GP - sorry to have upset you. I apologize that I did not show more appreciation for your post. It was very informative and the pictures were very helpful. Thanks again for your input. Please forgive me for not being more appreciative.


----------



## cantkilla (Dec 26, 2012)

Full size Ka-Bar!!! $60-$100 or Benchmade Nimravus $115-$140
Both awesome knives!


----------



## CourtSwagger (Jan 3, 2013)

Cantkilla, I originally was going to go with ka-bar, but I thought I would get something a little cheaper to ensure that I really know what I want. If the knife that I got (schrade extreme survival) lives up to its billing, I might have saved myself some $. If not, I will have a better idea of what I am looking for in an upgrade. Thanks for the suggestions, though. I will update on the new knife after it gets here and I play with it for a while.


----------



## jandor123 (Oct 24, 2012)

ok then...;-)

I have had my Buck 119 for nearly 35 years....Great all around camp/hunting knife - its done everything I needed and it was made in the USA.

BUCK


----------



## cantkilla (Dec 26, 2012)

Full size Ka-Bar!!! $60-$100 or Benchmade Nimravus $115-$140
Both awesome knives!


----------



## frune182 (Dec 3, 2012)

This my go-to knife. Old reliable

Buck® Fixed-Blade Knife - Special | Bass Pro Shops


----------



## frune182 (Dec 3, 2012)

jandor123 said:


> ok then...;-)
> 
> I have had my Buck 119 for nearly 35 years....Great all around camp/hunting knife - its done everything I needed and it was made in the USA.
> 
> BUCK


^ what he said.


----------



## CourtSwagger (Jan 3, 2013)

Yesterday, I received my Schrade Extreme Survival SCHF7. Initial impressions are that the fit and finish are nice. The knife did not come as sharp as I would have liked. I am not a skilled sharpener, but I am "honing" my skills. Pardon the awful pun. I do like the heft. I will attempt to put the knife through its paces, and update further as I have more info. Also, I attempted to post a pic or 2, but apparently I lack the skill necessary. I will work on that as well.


----------



## Lucky Jim (Sep 2, 2012)

CourtSwagger said:


> ..I attempted to post a pic or 2, but apparently I lack the skill necessary. I will work on that as well.

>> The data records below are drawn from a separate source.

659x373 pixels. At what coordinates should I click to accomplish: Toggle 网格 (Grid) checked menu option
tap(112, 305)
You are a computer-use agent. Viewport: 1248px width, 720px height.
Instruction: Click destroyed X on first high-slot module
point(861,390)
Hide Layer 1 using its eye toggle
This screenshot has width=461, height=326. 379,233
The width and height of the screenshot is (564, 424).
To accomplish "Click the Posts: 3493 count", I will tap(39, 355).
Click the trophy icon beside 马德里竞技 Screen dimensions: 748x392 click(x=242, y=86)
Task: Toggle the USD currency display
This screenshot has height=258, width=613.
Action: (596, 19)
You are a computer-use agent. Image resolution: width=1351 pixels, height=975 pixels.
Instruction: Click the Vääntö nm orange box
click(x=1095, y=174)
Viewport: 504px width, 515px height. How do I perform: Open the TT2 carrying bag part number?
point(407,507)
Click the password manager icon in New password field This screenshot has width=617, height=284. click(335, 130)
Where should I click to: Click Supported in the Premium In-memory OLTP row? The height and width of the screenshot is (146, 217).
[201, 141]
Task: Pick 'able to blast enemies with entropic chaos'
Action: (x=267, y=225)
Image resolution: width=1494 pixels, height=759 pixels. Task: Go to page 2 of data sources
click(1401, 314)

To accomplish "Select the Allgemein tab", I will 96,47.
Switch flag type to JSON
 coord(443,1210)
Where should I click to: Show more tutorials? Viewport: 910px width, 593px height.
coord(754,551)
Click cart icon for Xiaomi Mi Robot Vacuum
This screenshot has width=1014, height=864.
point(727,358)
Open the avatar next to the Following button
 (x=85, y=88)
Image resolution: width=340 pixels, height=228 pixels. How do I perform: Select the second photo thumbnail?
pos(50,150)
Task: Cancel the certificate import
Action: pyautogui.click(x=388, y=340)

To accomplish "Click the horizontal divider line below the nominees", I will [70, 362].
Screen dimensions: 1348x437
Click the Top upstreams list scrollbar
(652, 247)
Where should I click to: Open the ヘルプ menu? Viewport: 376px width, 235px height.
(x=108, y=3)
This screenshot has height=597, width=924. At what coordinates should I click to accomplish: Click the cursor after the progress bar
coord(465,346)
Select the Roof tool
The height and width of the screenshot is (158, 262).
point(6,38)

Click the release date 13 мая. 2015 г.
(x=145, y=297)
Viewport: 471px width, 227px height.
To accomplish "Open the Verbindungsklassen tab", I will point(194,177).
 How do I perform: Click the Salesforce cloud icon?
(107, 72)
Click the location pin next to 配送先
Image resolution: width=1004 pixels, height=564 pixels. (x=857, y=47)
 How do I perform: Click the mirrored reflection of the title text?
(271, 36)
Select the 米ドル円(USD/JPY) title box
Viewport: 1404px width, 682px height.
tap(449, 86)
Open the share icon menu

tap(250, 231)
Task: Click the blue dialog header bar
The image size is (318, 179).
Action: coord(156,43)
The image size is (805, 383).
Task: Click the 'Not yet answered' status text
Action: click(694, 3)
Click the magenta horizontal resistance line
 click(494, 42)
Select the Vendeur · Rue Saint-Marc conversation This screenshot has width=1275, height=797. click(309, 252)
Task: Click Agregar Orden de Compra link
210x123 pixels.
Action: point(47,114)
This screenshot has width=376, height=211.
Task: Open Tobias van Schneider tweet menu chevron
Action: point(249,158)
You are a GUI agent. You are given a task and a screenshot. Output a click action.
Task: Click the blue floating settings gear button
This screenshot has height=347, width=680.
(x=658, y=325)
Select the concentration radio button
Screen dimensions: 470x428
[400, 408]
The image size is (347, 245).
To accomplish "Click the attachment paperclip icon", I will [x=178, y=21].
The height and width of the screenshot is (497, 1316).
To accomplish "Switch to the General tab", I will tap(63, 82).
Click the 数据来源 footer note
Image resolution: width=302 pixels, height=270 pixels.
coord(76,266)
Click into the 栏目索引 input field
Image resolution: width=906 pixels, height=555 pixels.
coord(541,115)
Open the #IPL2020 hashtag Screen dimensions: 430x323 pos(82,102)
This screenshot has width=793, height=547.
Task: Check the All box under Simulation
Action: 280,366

What I do is photograph the item and download it from my digicam into my PC's 'Pictures Folder'.
It can be chopped and resized there if necessary.
Then I upload it to my free Photobucket account, pick up the image link and simply post it into the forum.
i think there are also other ways to post pics, it differs from forum to forum.


----------



## Lucky Jim (Sep 2, 2012)

PS- An alternative is to post a link to a website that's got a picture of the knife on it, (the stockists site maybe), then when we click the link it'll take us straight there..


----------



## Jae (Dec 20, 2012)

im a big fan of SOG i have the Seal PUP knife Great Knife.


----------



## CourtSwagger (Jan 3, 2013)

Thanks for the tips LJ.


----------



## Omega Man (Sep 5, 2012)

Go to yearzerosurvival.com. I got an amazing Mykel Hawke knife from them. Company was great to deal with. There are only a few companies that carry his new quality line


----------